We propose building a scalable and unified system for passing schema-ed messages between various applications around WMF. This ticket will track work to build such a system.
Relevant tickets include:
- T84923 - Reliable publish / subscribe event bus
- T88459 - Implementation sketch for reliable event bus using Kafka
- T106256 - Kafka Client for MediaWiki
- T102082 - Replace EventLogging with Confluent Platform
Two meetings were held in August 2015 to collect use cases for and to discuss possible implementations of this new system. Notes from these meetings are in an etherpad here:
Conclusion from our architecture brainstorming meeting are as follows:
- We will run a rest proxy for producing messages. This may be the Confluent Kafka REST Proxy, or it may not.
- Our rest proxy will validate messages and return error if production fails.
- We will run 2 Kafka clusters: The current Analytics cluster, as well as a 'Production' cluster. Production cluster is assumed to be much lower volume than Analytics cluster.
- MVP will not consider the authentication problem.
We hope this will be solved upstream by a future Kafka version: https://issues.apache.org/jira/browse/KAFKA-1682
- We would like to support both JSONschema and Avro.

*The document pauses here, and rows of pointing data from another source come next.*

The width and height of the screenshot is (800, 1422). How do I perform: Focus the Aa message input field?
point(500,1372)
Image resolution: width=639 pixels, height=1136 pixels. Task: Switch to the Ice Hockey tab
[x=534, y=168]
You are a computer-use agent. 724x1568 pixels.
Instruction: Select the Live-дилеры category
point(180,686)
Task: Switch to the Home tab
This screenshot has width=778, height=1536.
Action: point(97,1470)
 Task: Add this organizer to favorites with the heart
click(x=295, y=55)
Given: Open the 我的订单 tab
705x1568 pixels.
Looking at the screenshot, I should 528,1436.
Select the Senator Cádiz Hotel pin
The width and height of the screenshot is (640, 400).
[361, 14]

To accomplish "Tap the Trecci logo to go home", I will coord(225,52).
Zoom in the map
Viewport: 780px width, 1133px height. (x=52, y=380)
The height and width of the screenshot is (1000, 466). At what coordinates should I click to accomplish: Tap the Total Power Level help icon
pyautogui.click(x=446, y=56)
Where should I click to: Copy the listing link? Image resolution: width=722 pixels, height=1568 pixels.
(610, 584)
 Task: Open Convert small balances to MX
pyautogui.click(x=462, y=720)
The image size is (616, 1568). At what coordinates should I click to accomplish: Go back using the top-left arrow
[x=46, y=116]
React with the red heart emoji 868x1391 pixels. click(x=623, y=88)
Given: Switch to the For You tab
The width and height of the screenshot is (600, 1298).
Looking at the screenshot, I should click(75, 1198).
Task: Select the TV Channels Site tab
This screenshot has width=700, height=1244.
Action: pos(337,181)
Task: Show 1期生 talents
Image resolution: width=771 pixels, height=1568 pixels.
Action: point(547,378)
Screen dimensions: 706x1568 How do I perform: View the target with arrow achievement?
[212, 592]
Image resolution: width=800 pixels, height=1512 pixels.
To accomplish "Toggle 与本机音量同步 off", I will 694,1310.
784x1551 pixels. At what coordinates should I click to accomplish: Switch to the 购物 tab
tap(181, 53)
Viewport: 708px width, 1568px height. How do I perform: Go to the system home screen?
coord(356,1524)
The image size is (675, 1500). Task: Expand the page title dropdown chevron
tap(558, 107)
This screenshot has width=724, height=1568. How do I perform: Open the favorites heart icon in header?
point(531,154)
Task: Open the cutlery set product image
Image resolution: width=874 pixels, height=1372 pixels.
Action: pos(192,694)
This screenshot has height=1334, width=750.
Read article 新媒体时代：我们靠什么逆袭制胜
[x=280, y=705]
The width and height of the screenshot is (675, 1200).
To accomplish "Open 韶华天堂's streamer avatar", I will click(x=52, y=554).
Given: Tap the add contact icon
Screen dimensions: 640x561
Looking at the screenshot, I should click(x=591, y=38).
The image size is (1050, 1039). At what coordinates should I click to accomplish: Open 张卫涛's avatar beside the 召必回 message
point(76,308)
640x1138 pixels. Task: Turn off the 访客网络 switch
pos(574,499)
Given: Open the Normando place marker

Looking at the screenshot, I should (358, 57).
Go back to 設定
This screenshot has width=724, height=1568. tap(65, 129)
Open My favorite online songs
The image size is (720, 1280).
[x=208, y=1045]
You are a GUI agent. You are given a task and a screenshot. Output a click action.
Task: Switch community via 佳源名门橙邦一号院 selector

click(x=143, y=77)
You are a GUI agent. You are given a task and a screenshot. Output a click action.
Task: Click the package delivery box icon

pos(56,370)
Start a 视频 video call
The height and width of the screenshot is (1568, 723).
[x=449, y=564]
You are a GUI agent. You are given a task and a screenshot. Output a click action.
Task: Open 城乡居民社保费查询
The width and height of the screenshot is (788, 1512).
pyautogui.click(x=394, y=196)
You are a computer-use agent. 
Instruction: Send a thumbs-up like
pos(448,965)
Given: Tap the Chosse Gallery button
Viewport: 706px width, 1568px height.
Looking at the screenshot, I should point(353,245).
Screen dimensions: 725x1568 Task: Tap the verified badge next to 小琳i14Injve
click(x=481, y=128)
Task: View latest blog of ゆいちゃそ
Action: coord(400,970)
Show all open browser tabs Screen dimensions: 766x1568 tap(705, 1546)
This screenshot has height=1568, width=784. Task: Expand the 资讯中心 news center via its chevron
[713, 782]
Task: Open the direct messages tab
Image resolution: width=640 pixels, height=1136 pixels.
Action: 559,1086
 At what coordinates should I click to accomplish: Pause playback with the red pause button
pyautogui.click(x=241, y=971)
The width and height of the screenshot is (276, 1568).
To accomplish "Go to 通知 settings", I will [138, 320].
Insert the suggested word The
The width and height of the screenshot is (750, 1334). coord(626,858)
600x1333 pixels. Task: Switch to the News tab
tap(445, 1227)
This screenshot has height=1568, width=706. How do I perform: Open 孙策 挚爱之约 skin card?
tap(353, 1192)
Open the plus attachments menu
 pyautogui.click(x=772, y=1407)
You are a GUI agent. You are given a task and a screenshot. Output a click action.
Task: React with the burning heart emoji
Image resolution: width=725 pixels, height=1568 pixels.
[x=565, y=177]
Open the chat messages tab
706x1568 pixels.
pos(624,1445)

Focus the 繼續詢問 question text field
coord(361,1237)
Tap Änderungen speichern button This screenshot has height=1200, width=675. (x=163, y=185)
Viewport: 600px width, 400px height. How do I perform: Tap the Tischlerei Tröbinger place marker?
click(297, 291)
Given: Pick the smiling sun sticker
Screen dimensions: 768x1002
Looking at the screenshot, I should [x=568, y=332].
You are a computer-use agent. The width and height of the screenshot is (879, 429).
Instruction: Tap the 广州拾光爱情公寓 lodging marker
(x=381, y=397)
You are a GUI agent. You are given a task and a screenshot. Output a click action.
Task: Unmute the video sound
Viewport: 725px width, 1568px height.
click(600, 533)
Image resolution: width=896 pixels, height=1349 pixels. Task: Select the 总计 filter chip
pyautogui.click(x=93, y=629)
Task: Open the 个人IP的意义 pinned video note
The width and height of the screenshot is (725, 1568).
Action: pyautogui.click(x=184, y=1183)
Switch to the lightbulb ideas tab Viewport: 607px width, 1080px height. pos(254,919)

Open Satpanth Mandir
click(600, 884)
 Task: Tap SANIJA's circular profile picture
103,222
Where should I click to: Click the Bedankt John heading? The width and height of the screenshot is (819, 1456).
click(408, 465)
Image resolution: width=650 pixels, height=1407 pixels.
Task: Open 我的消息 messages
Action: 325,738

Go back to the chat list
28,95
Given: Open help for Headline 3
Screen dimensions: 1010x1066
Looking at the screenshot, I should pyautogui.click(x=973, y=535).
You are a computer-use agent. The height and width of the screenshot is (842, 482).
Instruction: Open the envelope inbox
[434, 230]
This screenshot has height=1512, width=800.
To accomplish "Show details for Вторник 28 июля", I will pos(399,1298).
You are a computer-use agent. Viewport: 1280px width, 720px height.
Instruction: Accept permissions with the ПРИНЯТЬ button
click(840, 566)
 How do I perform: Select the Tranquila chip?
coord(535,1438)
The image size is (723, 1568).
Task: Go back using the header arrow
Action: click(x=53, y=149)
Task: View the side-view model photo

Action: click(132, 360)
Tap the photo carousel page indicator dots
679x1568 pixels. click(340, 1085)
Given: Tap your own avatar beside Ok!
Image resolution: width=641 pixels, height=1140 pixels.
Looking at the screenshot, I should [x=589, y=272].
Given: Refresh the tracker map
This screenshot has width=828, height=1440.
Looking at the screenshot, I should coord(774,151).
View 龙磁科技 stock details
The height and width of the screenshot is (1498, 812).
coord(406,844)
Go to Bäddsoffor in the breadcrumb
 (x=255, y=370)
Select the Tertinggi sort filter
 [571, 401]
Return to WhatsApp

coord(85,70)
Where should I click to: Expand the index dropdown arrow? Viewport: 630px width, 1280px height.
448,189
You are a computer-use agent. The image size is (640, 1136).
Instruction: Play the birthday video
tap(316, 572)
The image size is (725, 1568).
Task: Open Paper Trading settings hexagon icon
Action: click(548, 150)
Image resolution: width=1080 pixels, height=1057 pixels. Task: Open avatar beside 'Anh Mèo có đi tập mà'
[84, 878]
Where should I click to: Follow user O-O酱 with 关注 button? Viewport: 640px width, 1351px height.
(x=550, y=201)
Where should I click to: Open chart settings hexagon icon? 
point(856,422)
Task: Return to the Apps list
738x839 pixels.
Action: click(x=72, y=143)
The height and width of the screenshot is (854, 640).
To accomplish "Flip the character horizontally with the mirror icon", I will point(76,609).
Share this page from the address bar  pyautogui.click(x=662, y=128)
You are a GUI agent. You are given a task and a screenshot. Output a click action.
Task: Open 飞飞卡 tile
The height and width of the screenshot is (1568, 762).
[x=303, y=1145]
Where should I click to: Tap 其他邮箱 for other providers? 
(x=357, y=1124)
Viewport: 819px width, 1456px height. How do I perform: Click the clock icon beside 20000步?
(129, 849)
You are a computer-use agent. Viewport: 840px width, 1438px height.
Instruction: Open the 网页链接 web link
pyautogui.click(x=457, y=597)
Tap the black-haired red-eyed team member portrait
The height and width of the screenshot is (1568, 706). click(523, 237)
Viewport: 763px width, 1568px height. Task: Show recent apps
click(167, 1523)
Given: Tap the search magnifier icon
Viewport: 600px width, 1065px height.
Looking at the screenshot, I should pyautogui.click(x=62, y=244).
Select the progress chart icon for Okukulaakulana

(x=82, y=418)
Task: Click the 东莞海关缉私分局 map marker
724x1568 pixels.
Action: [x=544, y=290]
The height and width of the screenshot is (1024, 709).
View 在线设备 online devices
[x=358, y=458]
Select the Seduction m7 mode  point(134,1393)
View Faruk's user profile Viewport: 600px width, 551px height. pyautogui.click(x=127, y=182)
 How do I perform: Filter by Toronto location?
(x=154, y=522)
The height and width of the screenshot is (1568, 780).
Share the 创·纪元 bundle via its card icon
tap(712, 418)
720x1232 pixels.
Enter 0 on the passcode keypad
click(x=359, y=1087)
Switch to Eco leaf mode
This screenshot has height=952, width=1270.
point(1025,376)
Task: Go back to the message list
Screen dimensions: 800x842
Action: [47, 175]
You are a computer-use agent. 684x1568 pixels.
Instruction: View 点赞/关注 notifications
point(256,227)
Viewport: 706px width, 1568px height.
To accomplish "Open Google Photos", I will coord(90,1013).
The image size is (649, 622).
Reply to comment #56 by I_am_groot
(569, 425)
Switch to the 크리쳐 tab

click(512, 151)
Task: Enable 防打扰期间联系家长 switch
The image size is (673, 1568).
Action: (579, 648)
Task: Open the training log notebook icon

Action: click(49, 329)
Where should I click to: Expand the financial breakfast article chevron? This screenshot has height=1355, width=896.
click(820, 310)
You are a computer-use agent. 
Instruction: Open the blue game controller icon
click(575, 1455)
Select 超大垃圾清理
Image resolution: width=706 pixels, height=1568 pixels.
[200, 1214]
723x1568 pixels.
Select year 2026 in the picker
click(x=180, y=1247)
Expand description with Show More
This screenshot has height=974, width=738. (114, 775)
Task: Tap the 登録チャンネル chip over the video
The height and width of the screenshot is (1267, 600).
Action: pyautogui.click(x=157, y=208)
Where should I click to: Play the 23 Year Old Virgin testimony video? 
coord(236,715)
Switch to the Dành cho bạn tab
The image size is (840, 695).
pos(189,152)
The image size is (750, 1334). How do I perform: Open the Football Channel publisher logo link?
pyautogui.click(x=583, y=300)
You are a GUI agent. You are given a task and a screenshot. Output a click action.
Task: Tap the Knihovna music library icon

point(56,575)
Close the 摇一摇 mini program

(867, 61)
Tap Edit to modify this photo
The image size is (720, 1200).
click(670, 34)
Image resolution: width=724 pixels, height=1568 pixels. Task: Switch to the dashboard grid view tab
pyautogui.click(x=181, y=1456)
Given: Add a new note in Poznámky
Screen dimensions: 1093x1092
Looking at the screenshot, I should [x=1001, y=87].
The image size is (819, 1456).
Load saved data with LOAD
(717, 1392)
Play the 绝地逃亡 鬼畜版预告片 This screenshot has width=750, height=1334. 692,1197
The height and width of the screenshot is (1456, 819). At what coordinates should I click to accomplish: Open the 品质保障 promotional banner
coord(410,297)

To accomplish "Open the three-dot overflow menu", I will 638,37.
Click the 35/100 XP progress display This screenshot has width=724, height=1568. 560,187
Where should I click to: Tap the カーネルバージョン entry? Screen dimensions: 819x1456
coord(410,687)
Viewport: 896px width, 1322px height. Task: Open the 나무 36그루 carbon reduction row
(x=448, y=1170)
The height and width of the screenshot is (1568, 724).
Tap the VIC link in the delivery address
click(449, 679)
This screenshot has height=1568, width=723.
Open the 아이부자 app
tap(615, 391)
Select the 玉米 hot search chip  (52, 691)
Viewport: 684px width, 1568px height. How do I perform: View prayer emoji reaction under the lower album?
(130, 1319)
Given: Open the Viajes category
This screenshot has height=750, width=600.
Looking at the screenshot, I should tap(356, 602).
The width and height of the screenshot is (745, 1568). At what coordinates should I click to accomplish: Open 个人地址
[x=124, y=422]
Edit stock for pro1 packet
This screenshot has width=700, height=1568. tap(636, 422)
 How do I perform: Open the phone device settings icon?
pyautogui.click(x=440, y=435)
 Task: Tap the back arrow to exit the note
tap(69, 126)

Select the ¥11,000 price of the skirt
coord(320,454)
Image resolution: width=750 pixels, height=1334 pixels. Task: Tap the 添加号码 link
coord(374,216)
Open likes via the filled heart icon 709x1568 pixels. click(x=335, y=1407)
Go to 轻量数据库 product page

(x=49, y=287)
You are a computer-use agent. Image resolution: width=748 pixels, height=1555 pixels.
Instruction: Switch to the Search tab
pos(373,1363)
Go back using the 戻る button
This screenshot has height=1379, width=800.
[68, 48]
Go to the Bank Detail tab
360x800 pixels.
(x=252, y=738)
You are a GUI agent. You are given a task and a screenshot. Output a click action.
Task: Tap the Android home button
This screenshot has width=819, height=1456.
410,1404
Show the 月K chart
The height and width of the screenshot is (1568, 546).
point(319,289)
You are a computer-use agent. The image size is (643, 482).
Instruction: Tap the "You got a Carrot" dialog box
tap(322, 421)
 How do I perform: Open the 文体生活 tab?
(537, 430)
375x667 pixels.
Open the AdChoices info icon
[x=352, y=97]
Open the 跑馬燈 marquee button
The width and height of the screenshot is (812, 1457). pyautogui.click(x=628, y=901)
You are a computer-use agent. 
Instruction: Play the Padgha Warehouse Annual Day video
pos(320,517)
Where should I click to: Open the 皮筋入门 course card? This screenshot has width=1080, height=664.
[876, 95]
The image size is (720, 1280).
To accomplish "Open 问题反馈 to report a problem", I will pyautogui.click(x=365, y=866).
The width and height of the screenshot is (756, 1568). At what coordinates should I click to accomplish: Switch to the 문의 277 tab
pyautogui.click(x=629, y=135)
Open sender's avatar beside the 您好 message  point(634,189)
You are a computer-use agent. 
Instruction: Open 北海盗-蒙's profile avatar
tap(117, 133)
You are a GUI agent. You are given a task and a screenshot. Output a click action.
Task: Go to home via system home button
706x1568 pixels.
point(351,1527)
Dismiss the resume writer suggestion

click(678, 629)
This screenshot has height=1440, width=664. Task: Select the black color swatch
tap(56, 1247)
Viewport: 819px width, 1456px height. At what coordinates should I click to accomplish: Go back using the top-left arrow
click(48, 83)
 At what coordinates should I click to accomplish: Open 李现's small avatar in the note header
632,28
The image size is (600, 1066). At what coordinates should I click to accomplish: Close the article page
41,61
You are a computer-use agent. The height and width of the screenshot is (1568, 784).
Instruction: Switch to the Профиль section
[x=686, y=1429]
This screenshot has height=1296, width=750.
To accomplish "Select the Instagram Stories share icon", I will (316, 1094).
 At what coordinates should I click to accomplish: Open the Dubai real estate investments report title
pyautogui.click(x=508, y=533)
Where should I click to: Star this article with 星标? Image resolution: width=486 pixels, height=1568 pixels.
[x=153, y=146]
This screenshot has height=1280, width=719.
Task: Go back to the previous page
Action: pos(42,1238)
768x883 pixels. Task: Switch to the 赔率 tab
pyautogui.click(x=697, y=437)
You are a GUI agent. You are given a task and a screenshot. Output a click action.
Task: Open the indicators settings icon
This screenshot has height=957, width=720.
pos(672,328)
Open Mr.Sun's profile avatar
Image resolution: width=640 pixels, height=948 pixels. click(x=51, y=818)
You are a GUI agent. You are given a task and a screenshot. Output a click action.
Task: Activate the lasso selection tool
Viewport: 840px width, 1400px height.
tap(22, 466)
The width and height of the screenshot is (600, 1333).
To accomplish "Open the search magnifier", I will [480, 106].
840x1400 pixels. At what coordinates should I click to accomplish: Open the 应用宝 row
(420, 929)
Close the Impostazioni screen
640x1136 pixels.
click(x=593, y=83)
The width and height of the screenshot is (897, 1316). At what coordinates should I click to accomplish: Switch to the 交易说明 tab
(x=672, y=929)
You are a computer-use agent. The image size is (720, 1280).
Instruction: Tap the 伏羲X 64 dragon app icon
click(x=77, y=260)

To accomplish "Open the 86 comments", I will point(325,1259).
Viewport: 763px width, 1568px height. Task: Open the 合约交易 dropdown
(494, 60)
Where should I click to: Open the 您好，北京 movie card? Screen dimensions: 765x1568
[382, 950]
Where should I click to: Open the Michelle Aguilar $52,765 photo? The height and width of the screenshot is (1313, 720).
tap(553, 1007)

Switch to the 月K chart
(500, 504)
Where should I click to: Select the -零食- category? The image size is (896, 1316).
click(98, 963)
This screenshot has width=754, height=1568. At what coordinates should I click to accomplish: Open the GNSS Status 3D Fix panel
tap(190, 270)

- EventLogging's use case (client side events) will not directly be allowed. Instead, we will investigate writing a process to read varnish shared logs that produces events through our rest proxy.
Confluent's Kafka REST Proxy and Schema Registry already exist and support many of our use cases for production of events, but there are some limitations:
- No JSONschema support
- No 1 to 1 topic <-> schema mapping. Clients shouldn't be able to produce different schemas (outside of normal schema versioning) to the same topic.
There are also more serious limitations on the consumer side, but consuming from Kafka via a REST API is a little awkward for many real world clients. Because of this, the MVP Event Bus will not support consumption. It will be up to users to implement consumption on their own via the Kafka client of their choice.
Our first task will be to investigate the difficulty of augmenting Confluent to fix these limitations to production of events.